Task to carry out ▸
Could you retype, word for word, the passage of the peplum top post below that starts with the words "I didn’t manage" and runs through "floaty. I love it."?

Excerpt ▸
I didn’t manage to get a lot of sewing done this summer, but I did make a few things! One was the Peplum Top from Peppermint Magazine/In the Folds.

Peppermint Magazine Peplum Top in Robert Kaufman's Limerick Linen

I’ve made this one before, back in 2018 when I made two versions. It’s such a fun shirt and a nice pattern that I wanted to revisit it and see if I could squeeze it out of some Robert Kaufman Limerick Linen scraps I had saved from the time I made my friend a jacket using Simplicity 8172. Oh, this linen! It’s so beautiful and so floaty. I love it.

Peppermint Magazine Peplum Top in Robert Kaufman's Limerick Linen

Before starting, I looked back at my old post to see what changes I had made to the pattern. I used those again: a minor forward shoulder adjustment, and lengthening the top by two inches, although this time I added one of the inches to the bodice and one inch to the peplum. I made size G, and found a surprising error on the pattern. Even though the key to the sizes shows different line styles for sizes G and F, on the printed and assembled PDF, they both look the same. I just had to count up or down to my size to make sure I was on track. It’s very possible this problem has been fixed since I downloaded it, but keep an eye out just in case if your are sewing either of those two sizes.

Data shown ▸
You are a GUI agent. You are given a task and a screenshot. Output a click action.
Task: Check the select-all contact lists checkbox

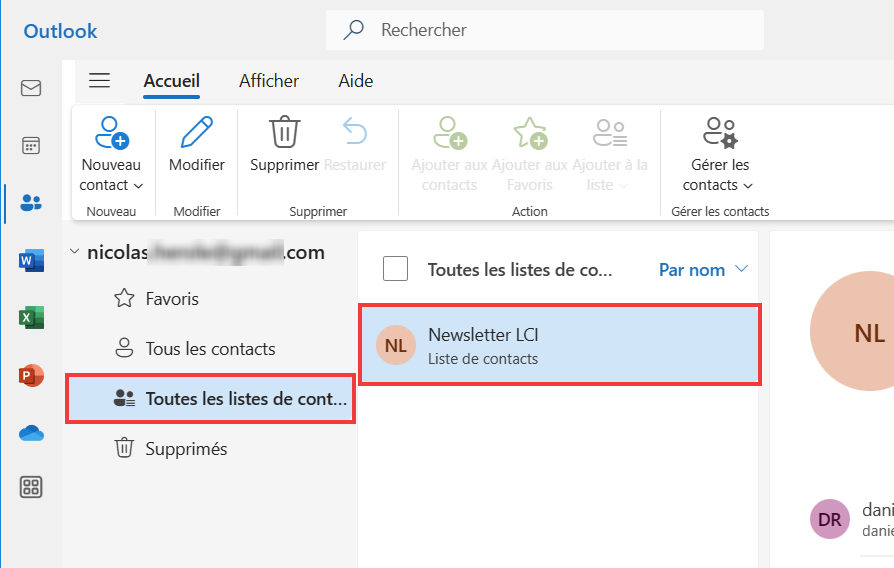click(395, 269)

Solution to this problem ▸
I didn’t manage to get a lot of sewing done this summer, but I did make a few things! One was the Peplum Top from Peppermint Magazine/In the Folds.

Peppermint Magazine Peplum Top in Robert Kaufman's Limerick Linen

I’ve made this one before, back in 2018 when I made two versions. It’s such a fun shirt and a nice pattern that I wanted to revisit it and see if I could squeeze it out of some Robert Kaufman Limerick Linen scraps I had saved from the time I made my friend a jacket using Simplicity 8172. Oh, this linen! It’s so beautiful and so floaty. I love it.